Строки набора данных -
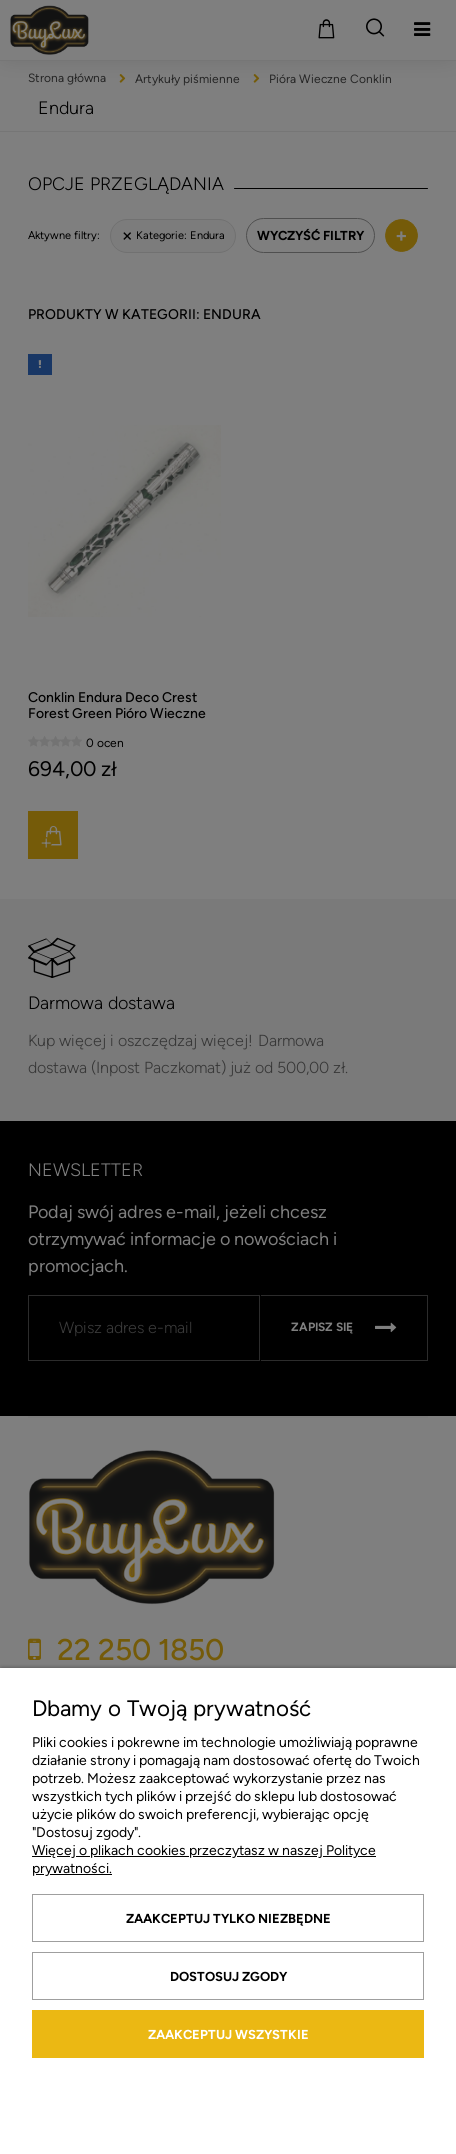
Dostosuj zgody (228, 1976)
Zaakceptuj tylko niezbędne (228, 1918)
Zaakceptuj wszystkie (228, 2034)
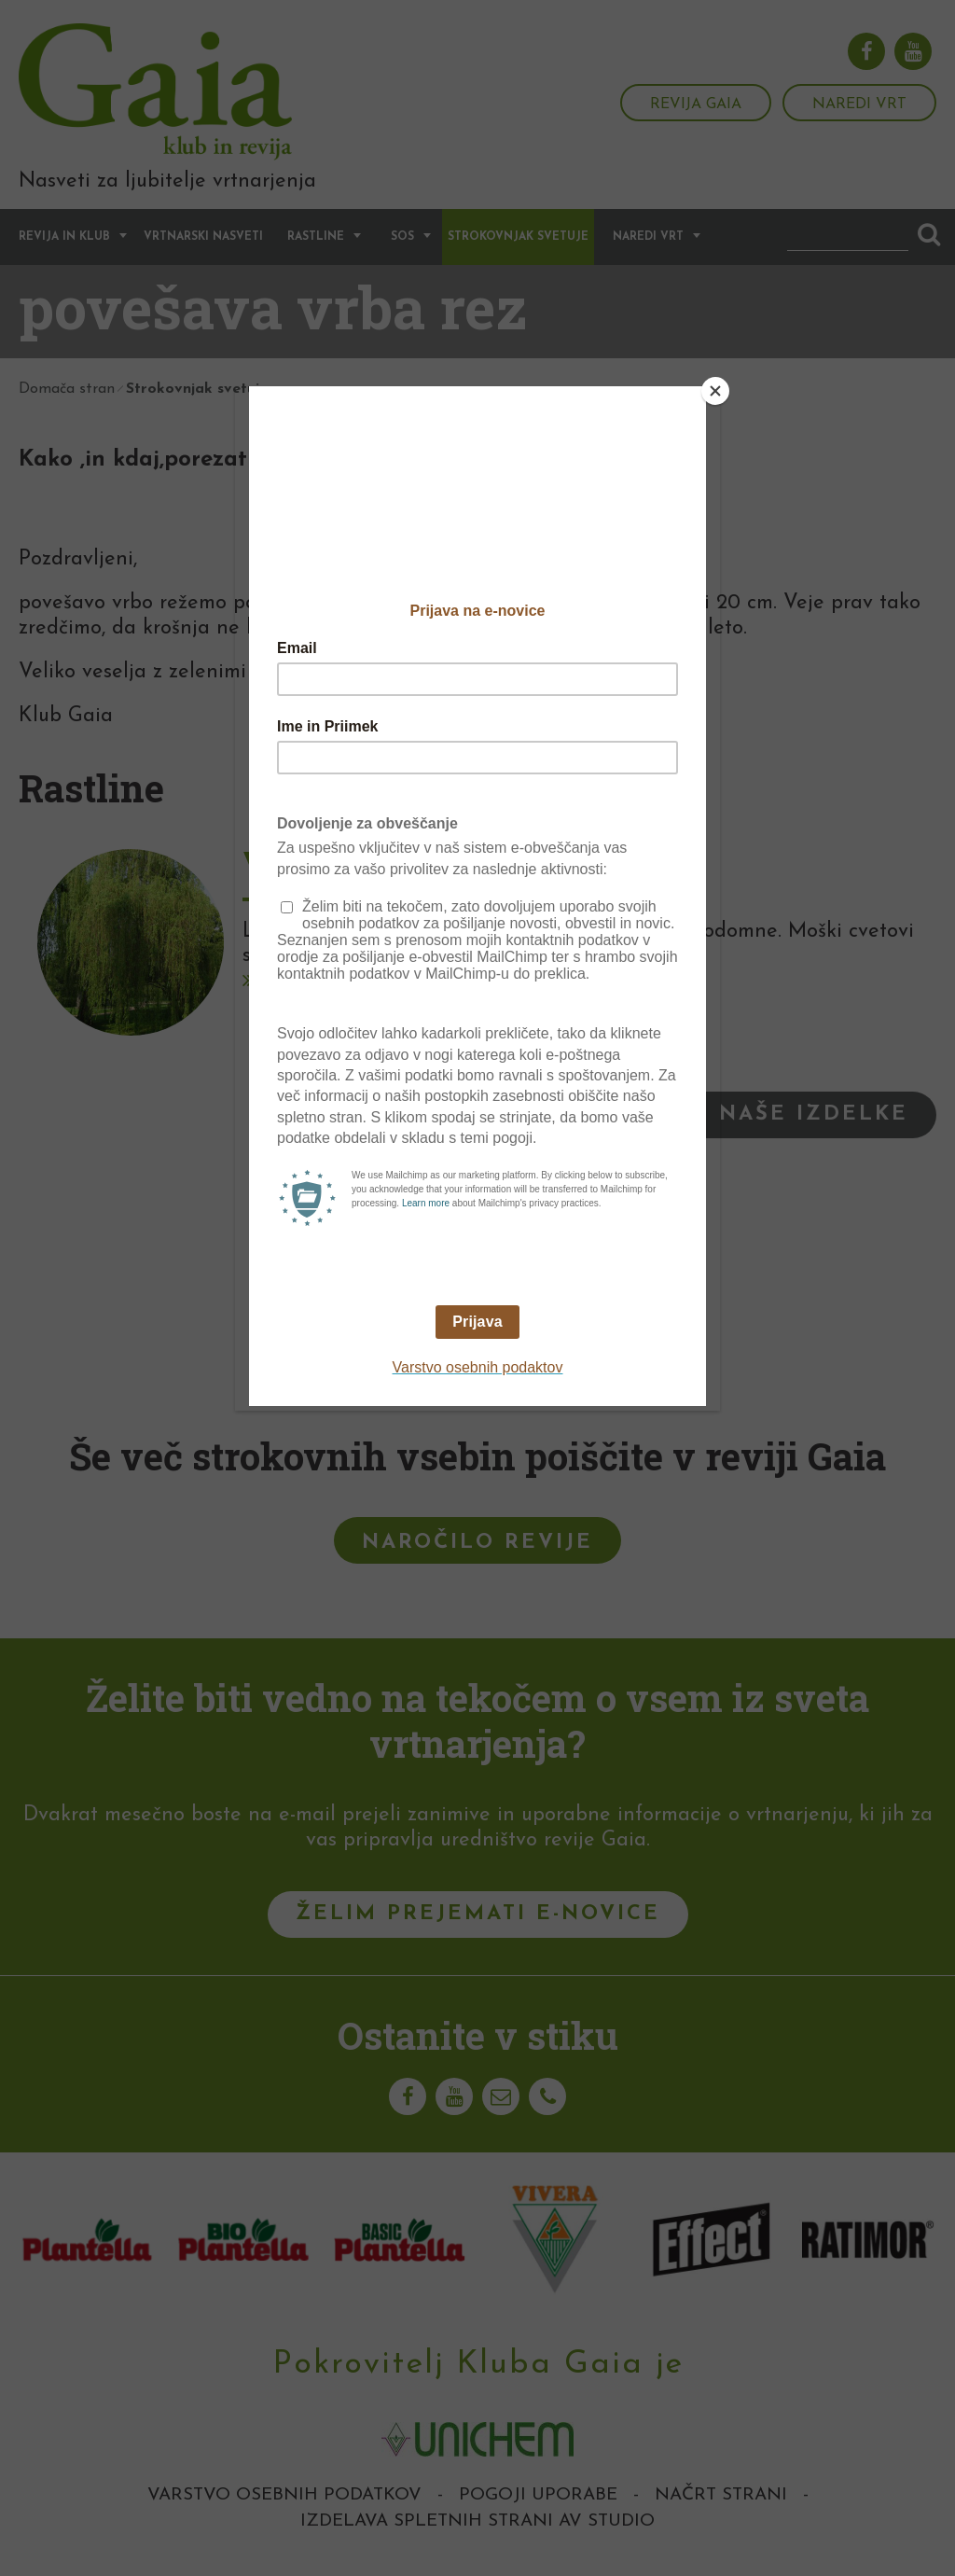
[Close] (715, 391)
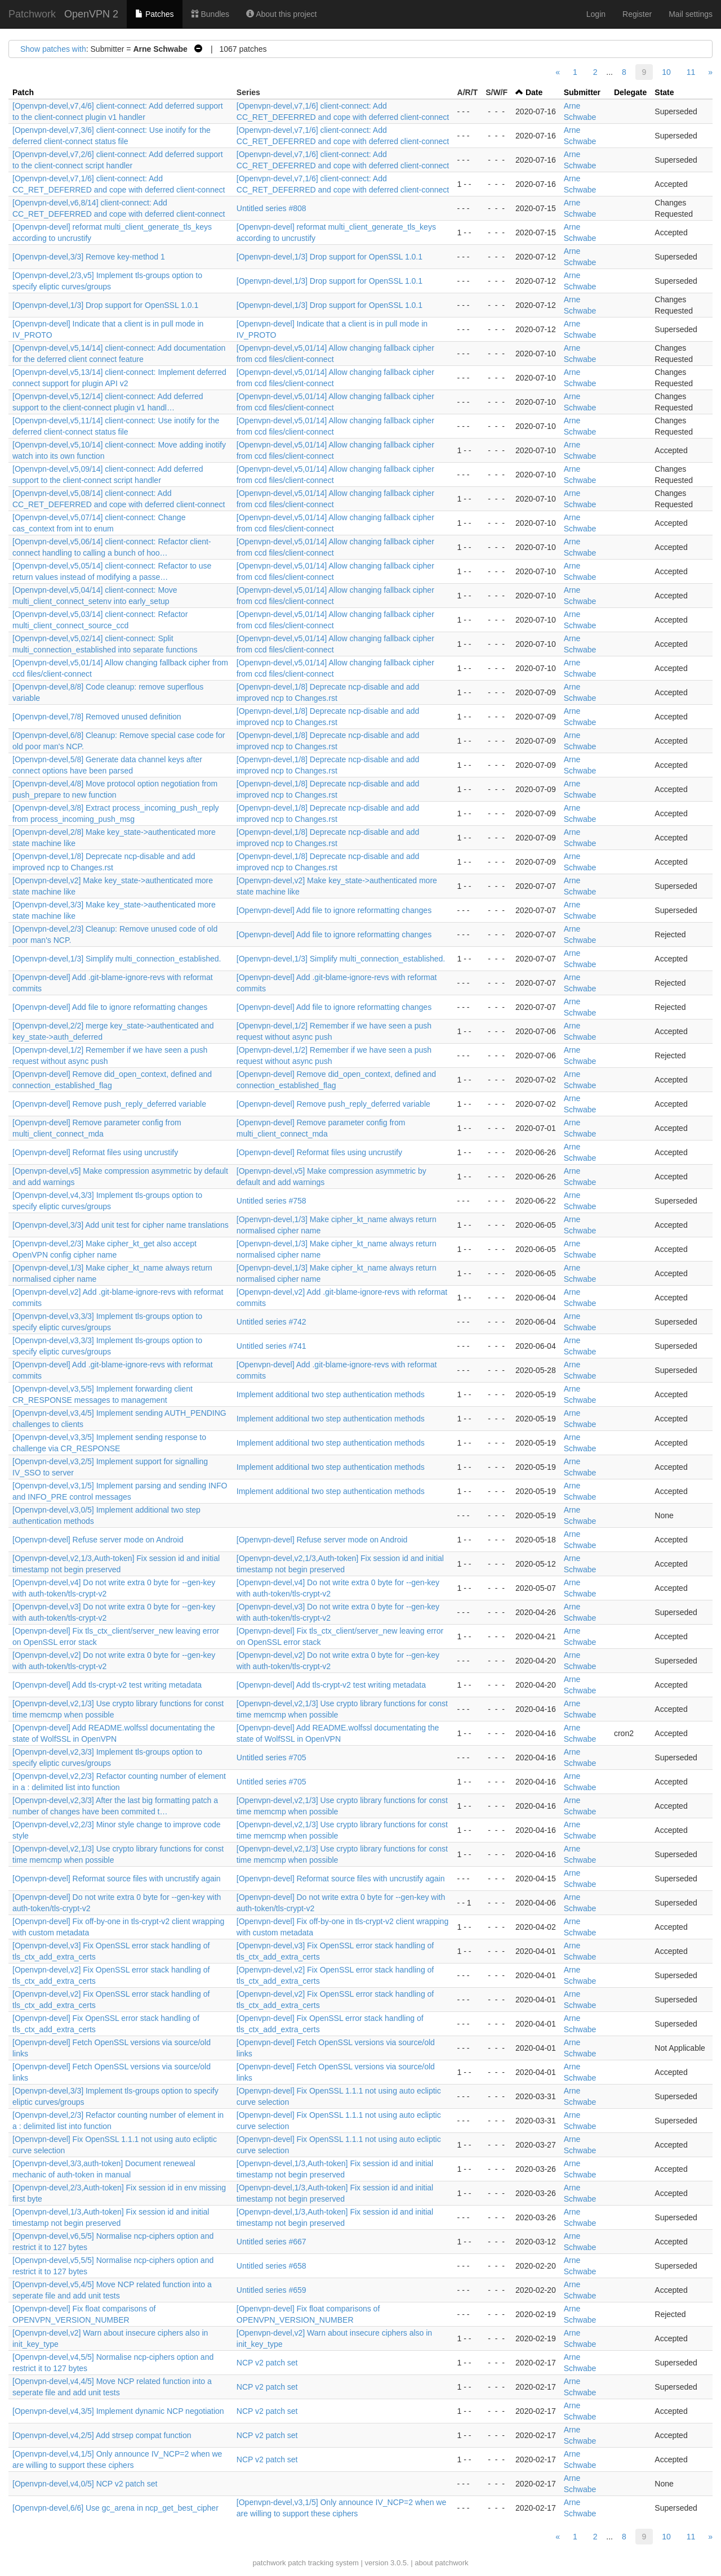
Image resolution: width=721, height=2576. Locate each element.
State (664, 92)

Описание задачи -
Представь в виде списка JSON строки выше, начиная со строки с «Image resolution: width=721, height=2576.» и заканчивая последней строкой, включая обе границы. Каждой строке должен соответствовать один элемент списка, а пустые строки нужно пропустить.

Результат задачи -
[
  "Image resolution: width=721, height=2576. Locate each element.",
  "State (664, 92)"
]